VON BURGSDORFF: I can say that in my district—again speaking of 1944—hospitals were improved and new ones installed. A great deal was done, especially in the fighting of epidemics. Typhus, dysentery, and typhoid were greatly reduced by inoculation.
DR. SEIDL: The Defendant Frank is also accused of having neglected higher education. Do you know anything about the conditions in the Government General in regard to this?

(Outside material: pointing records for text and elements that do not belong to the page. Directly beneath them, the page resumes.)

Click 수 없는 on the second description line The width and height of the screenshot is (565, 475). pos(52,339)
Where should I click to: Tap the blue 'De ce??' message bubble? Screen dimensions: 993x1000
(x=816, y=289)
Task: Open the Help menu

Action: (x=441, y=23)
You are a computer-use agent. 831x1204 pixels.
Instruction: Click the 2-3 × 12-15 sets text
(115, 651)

VON BURGSDORFF: When I came into the Government General there was no longer any higher education at all. On the basis of other experiences I suggested immediately that Polish universities be opened again. I contacted the president of the main department for education, who told me that the government was already entertaining such plans. In every one of my monthly reports I pointed out the necessity for Polish universities, because within a short time, or more correctly in a few years’ time, there would be a shortage of technicians, doctors, and veterinaries.
DR. SEIDL: Now, one last question. There was a so-called sphere of activity of the NSDAP in the Government General; you were the District Standortführer in the Government General?
VON BURGSDORFF: Yes.
DR. SEIDL: Witness, what, according to your observations, were the relations between the Governor General and the Head of the Party Chancellery, Bormann?

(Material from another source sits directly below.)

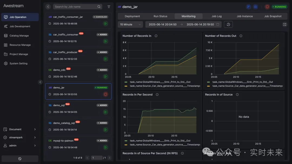Stop the running demo_jar job in list
Screen dimensions: 292x164
[105, 94]
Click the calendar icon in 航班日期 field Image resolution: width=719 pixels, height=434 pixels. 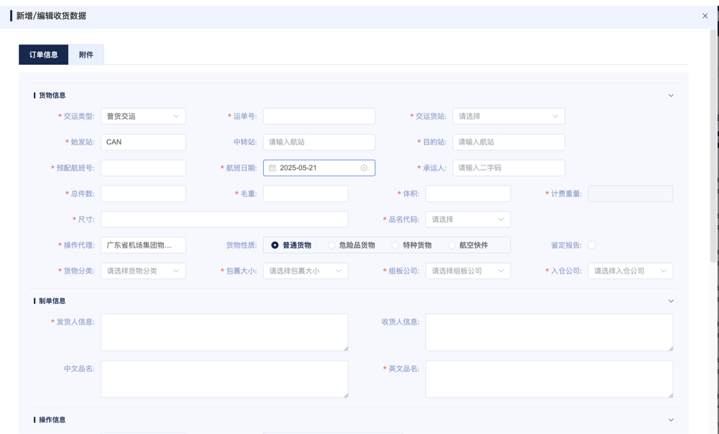coord(273,168)
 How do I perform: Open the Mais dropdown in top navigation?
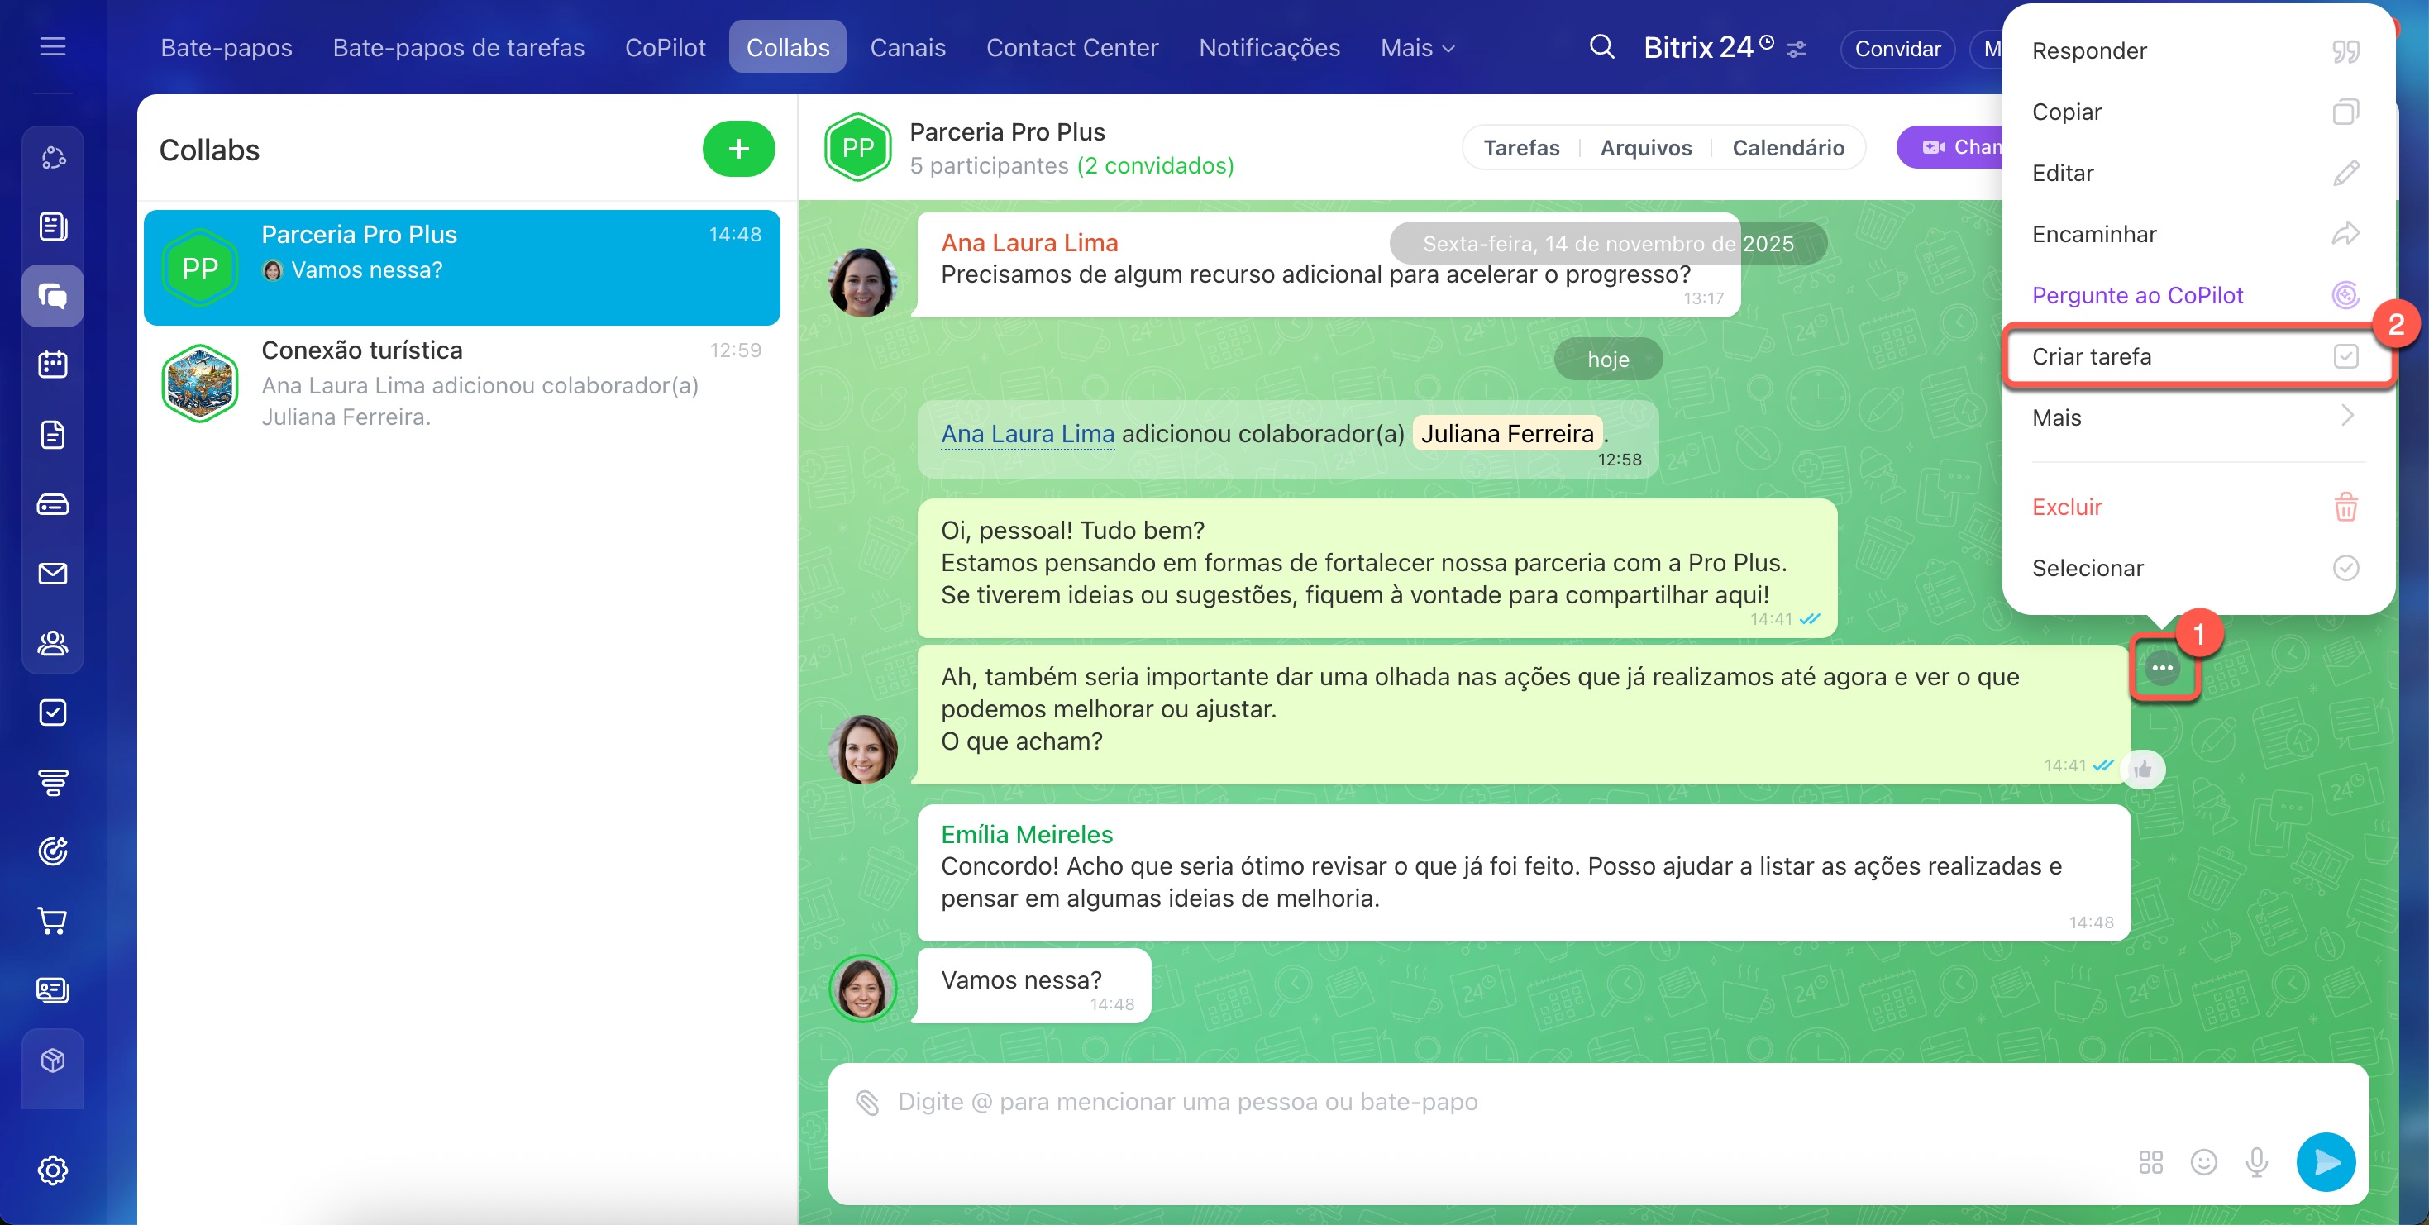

VON BURGSDORFF: I believe I can say without exaggeration that they were extremely bad. As District Standortführer I combined this office with that of District Governor and witnessed the last great struggle of the Governor General against Bormann. The Governor General held the view, and in this he was justified, that it was wrong to combine the Party office with the government office. He was afraid there would be too much interference not only by the Police but also by the Party, and he wanted to prevent that. Bormann, on the other hand, wanted to establish the predominance of the Party over the State in the Government General as well. That led to the most serious conflict.
DR. SEIDL: I have no further questions for the witness.
THE PRESIDENT: Do any of the other Defense Counsel wish to ask any other questions?
DR. OTTO FREIHERR VON LÜDINGHAUSEN (Counsel for Defendant Von Neurath): Witness, you were at one time Under State Secretary in the Government of the Protectorate of Bohemia and Moravia? When was that?